Portfolios are common instructional and evaluation tools, but educators share neither a common definition of portfolios nor a method for using them. We find it challenging to help preservice teachers understand the complexity and confusion surrounding the multiple definitions and uses of portfolios. In this study, we examined students' pedagogical beliefs and their definitions of and experiences with portfolios. We wanted to understand better how preservice teachers viewed portfolios. We examined whether preservice teachers' pedagogical beliefs related to their definitions and experiences with portfolios.

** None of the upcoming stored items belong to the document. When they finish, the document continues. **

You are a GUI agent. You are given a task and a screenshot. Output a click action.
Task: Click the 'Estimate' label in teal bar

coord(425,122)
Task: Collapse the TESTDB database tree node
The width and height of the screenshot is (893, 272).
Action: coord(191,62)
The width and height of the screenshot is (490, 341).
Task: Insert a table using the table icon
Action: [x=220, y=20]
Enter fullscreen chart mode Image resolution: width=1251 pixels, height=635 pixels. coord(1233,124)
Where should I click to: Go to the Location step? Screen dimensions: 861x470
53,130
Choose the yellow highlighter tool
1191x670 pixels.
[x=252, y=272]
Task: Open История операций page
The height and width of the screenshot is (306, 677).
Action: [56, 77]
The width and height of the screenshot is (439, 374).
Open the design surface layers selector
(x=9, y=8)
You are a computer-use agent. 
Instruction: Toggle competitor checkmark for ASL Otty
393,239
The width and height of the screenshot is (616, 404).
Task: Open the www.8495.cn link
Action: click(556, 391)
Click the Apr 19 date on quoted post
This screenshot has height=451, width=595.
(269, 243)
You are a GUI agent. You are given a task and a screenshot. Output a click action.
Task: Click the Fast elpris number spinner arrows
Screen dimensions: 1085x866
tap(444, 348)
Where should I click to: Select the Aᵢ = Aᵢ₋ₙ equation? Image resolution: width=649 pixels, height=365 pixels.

The use of professional portfolios to document professional development is common practice for many preservice teachers and for inservice educators (Adams, 1995; Barton & Collins, 1993; Bouas, Bush, & Fero, 1994; Krause, 1996; Ryan & Kuhs, 1993; Simmons, 1995; Tierney, 1993; Touzel, 1993; Vavrus & Collins, 1991). Some have promoted professional portfolios as a way to measure preservice teacher knowledge and growth, even for purposes of certification (California Commission of Teacher Credentialing, 1992; Dollase, 1996; Stahle & Mitchell, 1993; Wichita State University, 1993; Wolf, 1996). Preservice teachers are introduced to two distinct, but related, types of portfolios: student portfolios for assessment in classrooms and professional portfolios for evaluation of teachers.

A distinguishing characteristic of portfolios, which adds to their complexity, is whether they are used as process or product. At one end are educators viewing portfolios as evolving works and at the other those viewing them as showcases. In the middle are educators seeing value in both the process of creating a portfolio and the final product.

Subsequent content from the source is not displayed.